Exercise details: Images aside, return all the entries exactly.

Extracted data:
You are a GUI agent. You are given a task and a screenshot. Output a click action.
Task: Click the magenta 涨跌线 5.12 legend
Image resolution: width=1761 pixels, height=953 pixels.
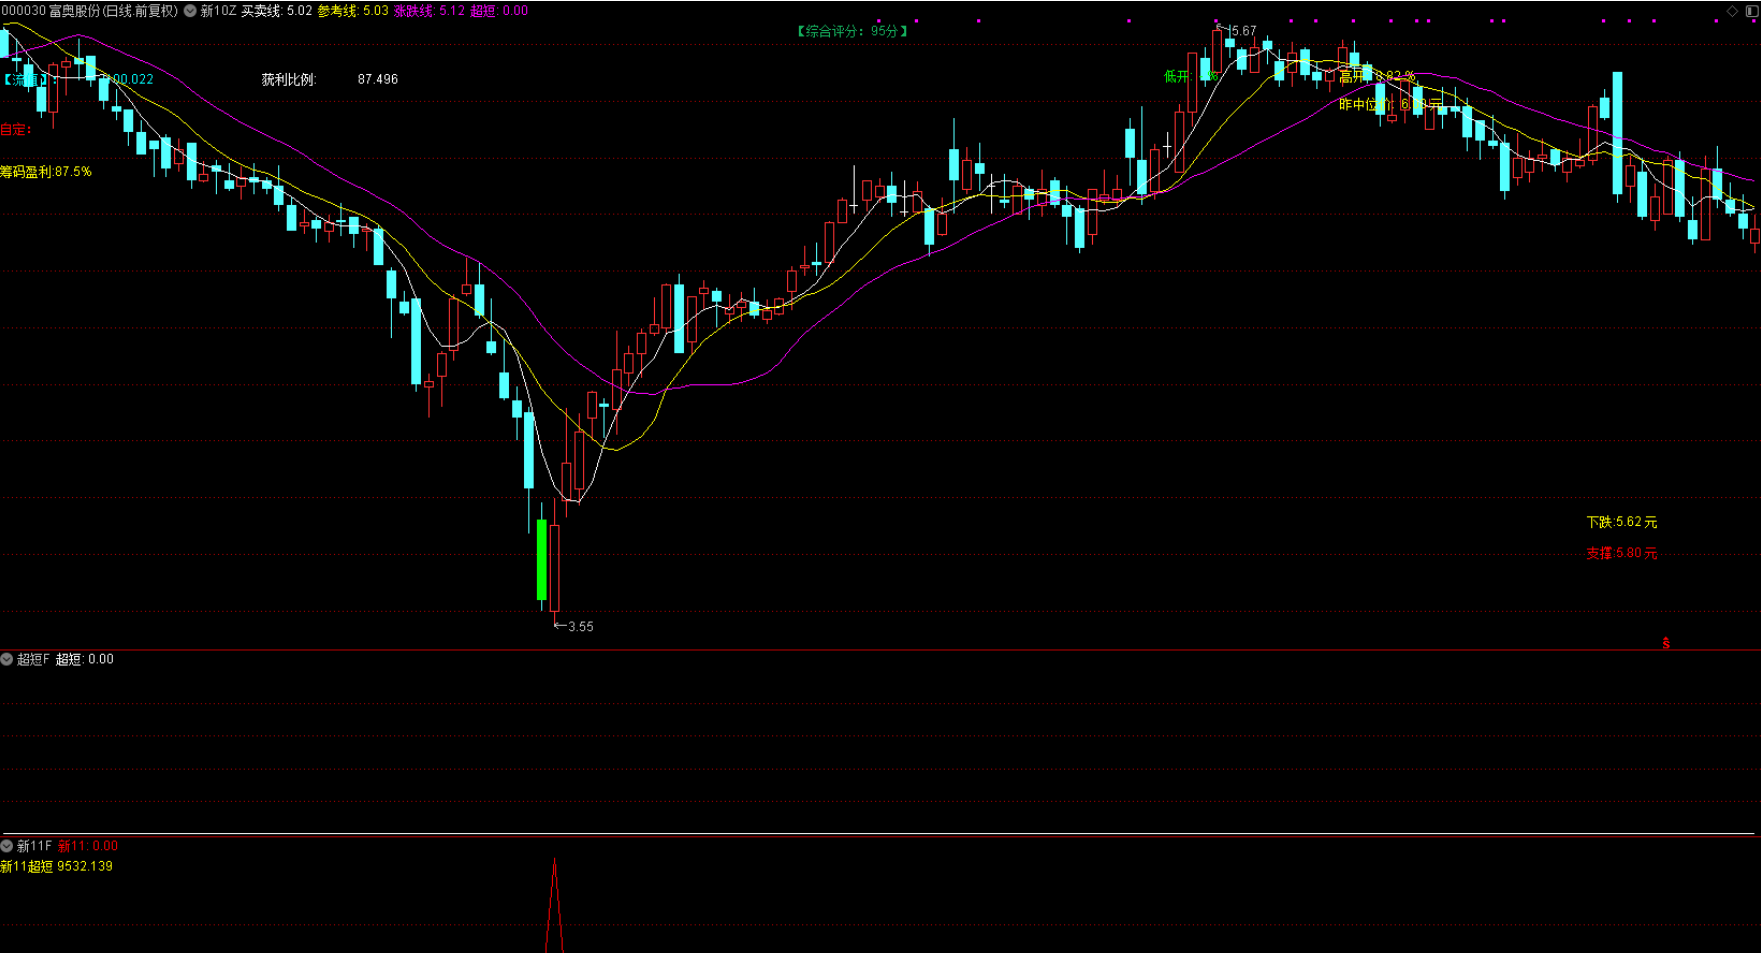(429, 11)
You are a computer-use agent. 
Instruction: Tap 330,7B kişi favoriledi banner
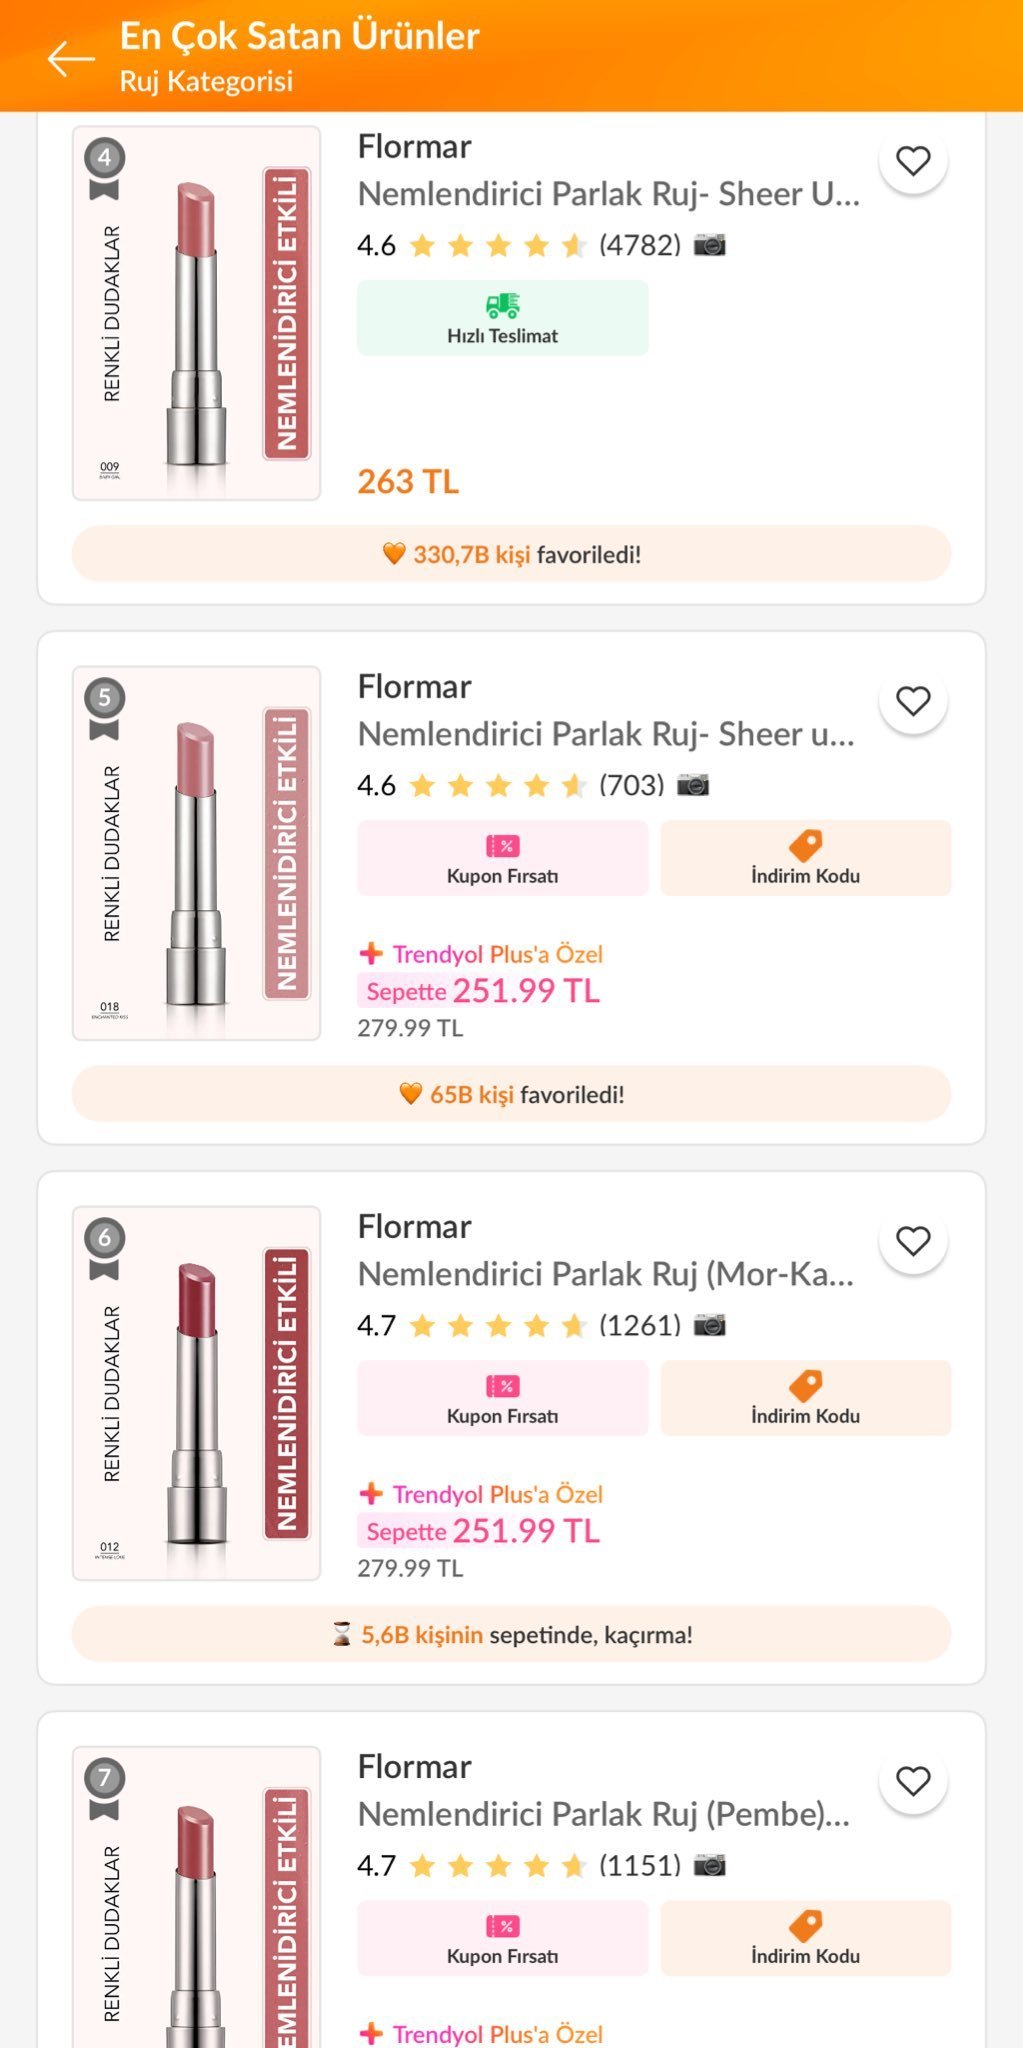pos(511,554)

Answer space:
You are a GUI agent. You are given a task and a screenshot. Output a click action.
Task: Click the magenta 涨跌线 5.12 legend
Image resolution: width=1761 pixels, height=953 pixels.
(429, 11)
You are a computer-use agent. 
Instruction: Tap 330,7B kişi favoriledi banner
pos(511,554)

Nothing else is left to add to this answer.